Abhijit Dasgupta, PhD | Phone: (301) 385-3067 (Office) |
Email: adasgupta@araastat.com | |
Eugen Buehler, PhD | Phone: (301) 637-9774 (Office) |
Email: eugencbuehler@gmail.com |
Joe Jessee | Email: jjessee1@jhu.edu |
Contact Joe if you want access to the Slack Channel for the class.
Lectures: Wednesdays, 5-7 PM (Buehler) or 7-9 PM (Dasgupta), Bldg 10, Room B1C206 in the FAES Academic Center.
Course Description
The goal of this course is to introduce biomedical research scientists to R as an analysis platform rather than a programming language. Throughout the course, emphasis will be placed on example-driven learning. Topics to be covered include: installation of R and R packages; command line R; R data types; loading data in R; manipulating data; exploring data through visualization; statistical tests; correcting for multiple comparisons; building models; and. generating publication-quality graphics. No prior programming experience is required.
Learning Objectives
Run R GUI and make use of command line features, including command history and help pages
Find and make use of the extensive libraries (R add-ons) available for analyzing biological and other forms of data
Load, manipulate, and combine data to make it amenable to further analyses
Visualize data with extensive graphics capabilities of R (including ggplot)
Use appropriate statistical tests on data within R that will conform to standards expected in scientific journals
Required Books
There are no required books for this class. We will recommend online resources for the use of R in data analysis.
Course Schedule and Tentative Lecture Topics
Date | Topic |
---|---|
Sep. 12 | Introduction to R and RStudio. Basic Data Types |
Sep. 19 | Data Frames, Matrices and Lists |
Sep. 26 | Introduction to Tidy Data and the Tidyverse: Data Munging |
Oct. 03 | Exploring Data through Visualization. |
Oct. 10 | Basic Statistical Analysis with R: Summary statistics, Hypothesis tests |
Oct. 17 | Building Statistical Models with R: Linear Regression, Formula interface |
Oct. 24 | R Packages. Importing & exporting data. “Apply” family of functions |
Oct. 31 | Importing and exporting data. Data manipulation. “Apply” family of functions. Missing data |
Nov. 07 | Tidyverse II: Data manipulation with purrr and *apply |
Nov. 14 | RMarkdown and other reporting packages |
Nov. 21 | Basic graphics with ggplot. |
Nov. 28 | Advanced Graphics with ggplot (facets, etc). Generating publication quality graphics. |
Dec. 05 | Bioconductor: Bioinformatics in R . Multiple Comparisons |
Dec. 12 | Project Presentations |
Class Project
Grading will be based on your class project, to be completed by and presented at our final class. Each student will demonstrate the learning objectives of the class on their own set of data. Ideally, the data used will actually be the student’s own data, or at least data familiar to them. Within their presentation, students will describe the data and how it was loaded and analyzed within R/RStudio. Instructors will evaluate the projects based on whether they demonstrate the learning objectives, with one point for each of following demonstrated: importing data, data manipulation, statistical analysis, use of a package, and data visualization. The point total will then be translated to a letter grade: 0 or 1 =F, 2=D, 3=C, 4=B, 5=A.

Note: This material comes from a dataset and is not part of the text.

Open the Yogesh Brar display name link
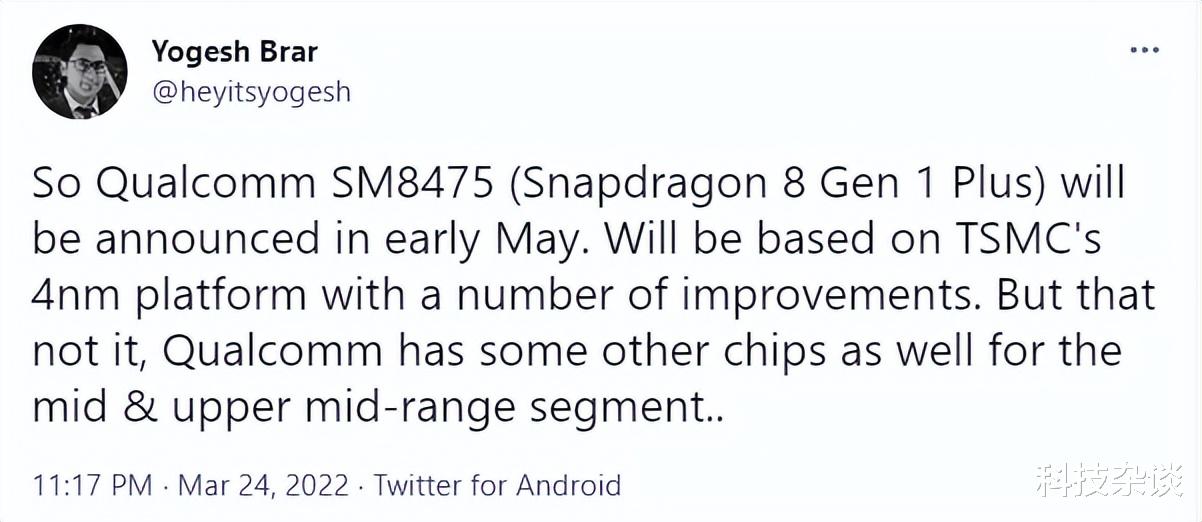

POLICY ON ACADEMIC INTEGRITY
The FAES Graduate School at NIH prides itself on providing quality educational experiences and upholds the highest level of honesty, integrity, and mutual respect. It is our policy that cheating, fabrication or plagiarism by students is
not acceptable in any form. If a student is found to be in violation of any, or all of the below, his/her credits will be forfeited, and he/she will not be allowed to enroll in future courses or education programs administered by FAES.
• Cheating is defined as an attempt to give or obtain inappropriate/ unauthorized assistance during any academic exercise, such as during examination, homework assignment, class presentation.
• Fabrication is defined as the falsification of data, information or citations in any academic materials.
• Plagiarism is defined as using the ideas, methods, or written words of another, without proper acknowledgment and with the intention that they be taken as the work of the deceiver. These include, but are not limited to, the use of published articles, paraphrasing, copying someone else’s homework and turning it in as one’s own and failing to reference footnotes. Procuring information from online sources without proper attribution also constitutes plagiarism.